The Health Resources and Services Administration, HRSA, and most States update their shortage area designations every 4 years. We need to align the timeframes for HRSA and CMS shortage area designations so that CMS certifications of rural health clinic designations would be valid for a 4-year period, consistent with the 4-year period used for HRSA designations. Otherwise, many rural health clinics in Iowa and other States throughout the country could lose their RHC designation simply because their State is not able to comply with the new CMS 3-year timeframe for certification.

Under the CMS proposal, if an RHC loses its designation or the State has not renewed its shortage area designation within 3 years, the RHC must request an exception within 90 days or it will be decertified 180 days after the 3-year period ends. Unless the statutory 3-year CMS certification period is changed to 4 years, many RHCs could be subject to being decertified in the near future unless they are deemed ``essential.'' Rural health clinics should not be jeopardized with closure because a shortage area designation has not been updated in a timely fashion by the State or Federal Government.

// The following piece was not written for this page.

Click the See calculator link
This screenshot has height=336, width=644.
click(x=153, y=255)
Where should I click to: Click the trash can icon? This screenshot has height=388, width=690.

CMS has estimated that approximately 500 of the 3,700 rural health clinics operating today no longer meet the existing location requirements for RHCs, either because they are not in an area designated by the U.S. Census Bureau as ``nonurban'' or they are not designated by HRSA as being located in an eligible shortage area. Others believe that this estimate is too low. The National Rural Health Association has estimated that the proposed changes to the location requirements could result in up to 45 percent of RHCs being ineligible to continue in the program unless they are granted an exception. If this estimate holds true for RHCs throughout the country, over 1,600 RHCs could be decertified. This would severely impact access to health care for those in rural and medically underserved areas where rural health clinics provide the only access to critical medical services.

We are most appreciative of the efforts of our colleagues, Senator Kennedy and Senator Enzi, to amend H.R. 3343 to change the CMS certification period for shortage area designations from 3 to 4 years in order to align the CMS certification period for shortage area designations with HRSA's designation review period.